Subjects were women with histology-verified second (invasive or in situ) breast cancer (N = 1044) in a breast centre in Florence (1980-2005). Symptom status, test, tumour stage, and outcomes data were obtained from clinical records and linkage with mortality registry. Disease-specific survival was measured from first cancer diagnosis to avoid lead-time bias. Sensitivity analysis was used to allow for length-time bias.
Second cancers (IBR = 455; CBC = 589; median age 60 years) were diagnosed in 699 asymptomatic and 345 symptomatic women (67% versus 3%, P < 0.0001). Mammography was more sensitive than clinical examination (86% versus 57%, P < 0.0001); however, 13.8% of cases were only identified clinically. Asymptomatic cancers were smaller than symptomatic for both IBR (P < 0.001) and CBC (P < 0.001). Early-stage tumours were more frequent in asymptomatic (58.1%) than symptomatic (22.6%) women (P < 0.0001). Fewer women with asymptomatic than symptomatic CBC had node metastases (P = 0.0001). Hazard ratio (HR) for asymptomatic (relative to symptomatic) detection was 0.51 (0.32-0.80) for IBR, 0.53 (0.36-0.78) for CBC, and 0.53 (0.40-0.72) in all subjects (P < 0.0001). Length bias-adjusted HRs ranged from 0.53 to 0.73.

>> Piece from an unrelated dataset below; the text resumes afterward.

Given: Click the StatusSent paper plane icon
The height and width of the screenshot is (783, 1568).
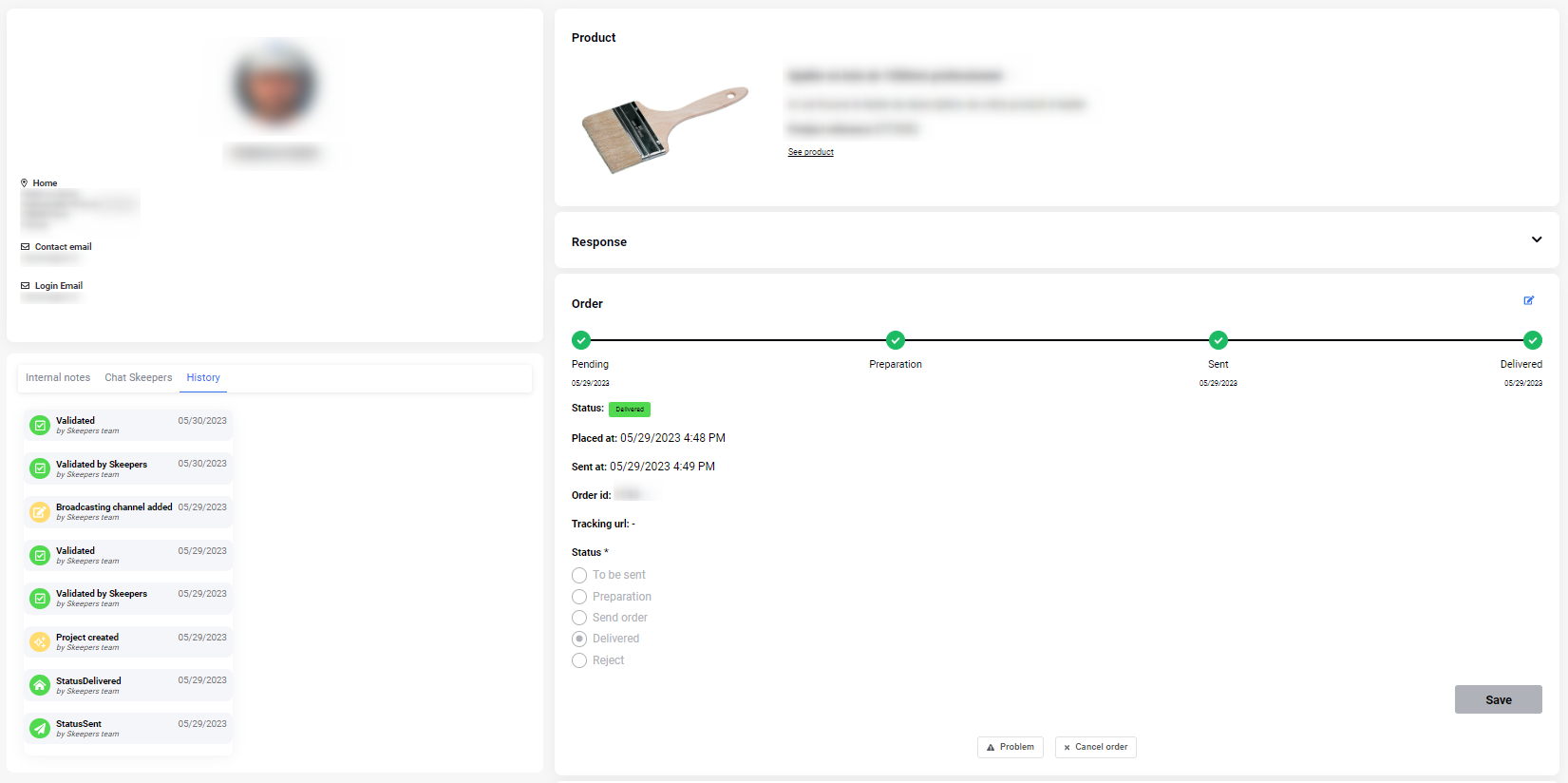Looking at the screenshot, I should (40, 729).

Detection of second breast cancers in the asymptomatic phase leads to detection of early-stage cancer and improves relative survival by between 27% and 47%.
原发性乳腺癌存活女性中早期发现第二原发性乳腺癌的影响尚不清楚。我们研究了在无症状期与有症状期检测同侧乳腺复发(IBR)或对侧乳腺癌(CBC)的预后效果。

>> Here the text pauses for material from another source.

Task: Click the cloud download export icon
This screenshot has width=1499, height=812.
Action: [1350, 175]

研究对象为佛罗伦萨一家乳腺中心组织学确诊为第二原发性(浸润性或原位)乳腺癌的女性(N = 1044)(1980 - 2005年)。症状状态、检查、肿瘤分期及转归数据来自临床记录并与死亡登记处进行关联。从首次癌症诊断开始测量疾病特异性生存,以避免提前期偏倚。采用敏感性分析以考虑病程长短偏倚。

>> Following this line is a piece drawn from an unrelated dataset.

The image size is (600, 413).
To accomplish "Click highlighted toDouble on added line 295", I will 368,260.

699例无症状女性和345例有症状女性被诊断为第二原发性癌症(IBR = 455例;CBC = 589例;中位年龄60岁)(67%对3%,P < 0.0001)。乳腺钼靶检查比临床检查更敏感(86%对57%,P < 0.0001);然而,13.8%的病例仅通过临床检查发现。无症状癌症在IBR(P < 0.001)和CBC(P < 0.001)中均比有症状癌症更小。早期肿瘤在无症状女性(58.1%)中比有症状女性(22.6%)中更常见(P < 0.0001)。无症状CBC患者发生淋巴结转移的人数少于有症状CBC患者(P = 0.0001)。无症状(相对于有症状)检测的风险比(HR)对于IBR为0.51(0.32 - 0.80),对于CBC为0.53(0.36 - 0.78),在所有受试者中为0.53(0.40 - 0.72)(P < 0.0001)。病程长短偏倚调整后的HR范围为0.53至0.73。
在无症状期检测第二原发性乳腺癌可发现早期癌症,并使相对生存率提高27%至47%。